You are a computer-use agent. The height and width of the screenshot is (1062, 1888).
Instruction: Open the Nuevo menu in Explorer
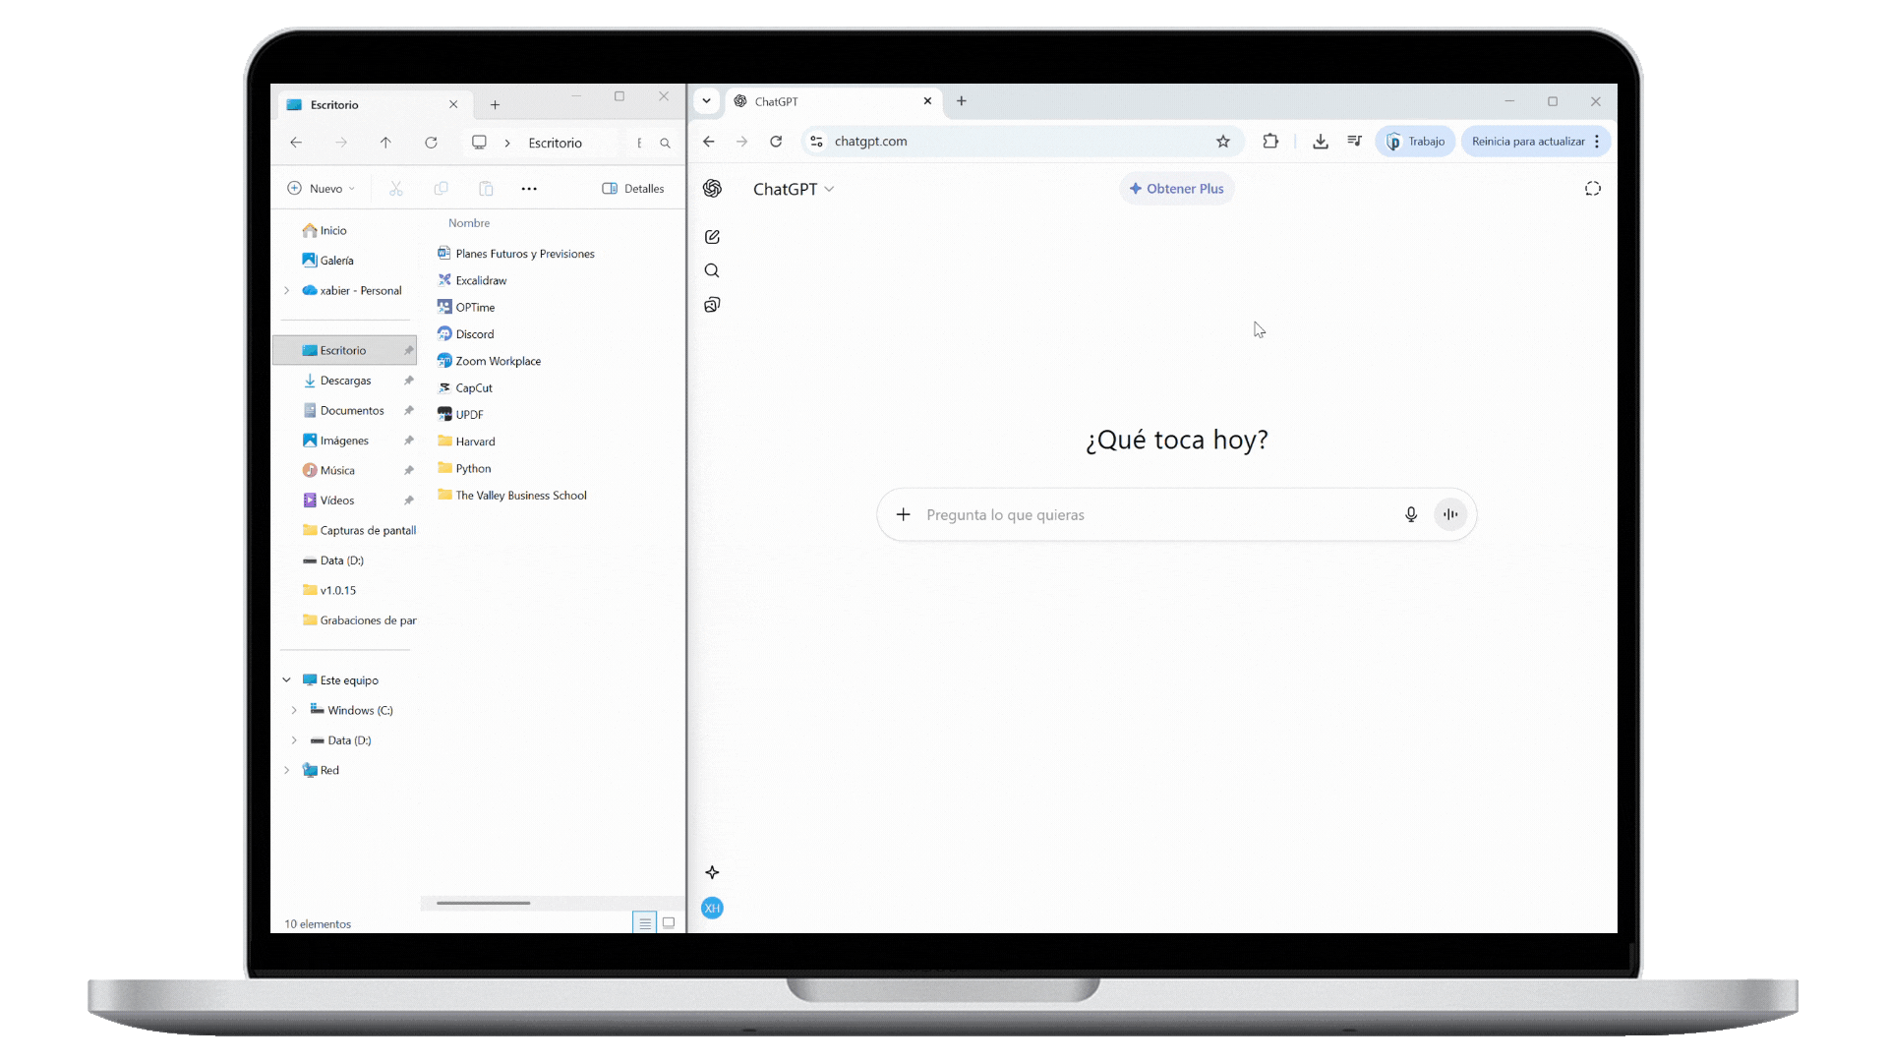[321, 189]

---

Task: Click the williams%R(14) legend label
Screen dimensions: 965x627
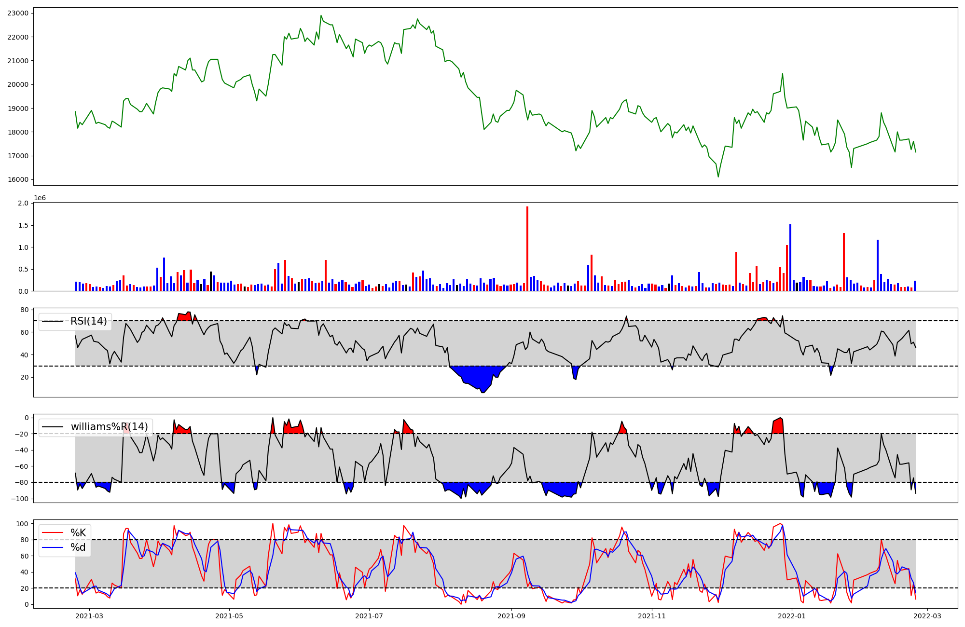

Exercise description: When you reach the line containing "Task: Click the williams%R(14) legend label" in the data above, start copying exactly, and stop after the line containing "Screen dimensions: 965x627".

Result of the exercise:
Task: Click the williams%R(14) legend label
Screen dimensions: 965x627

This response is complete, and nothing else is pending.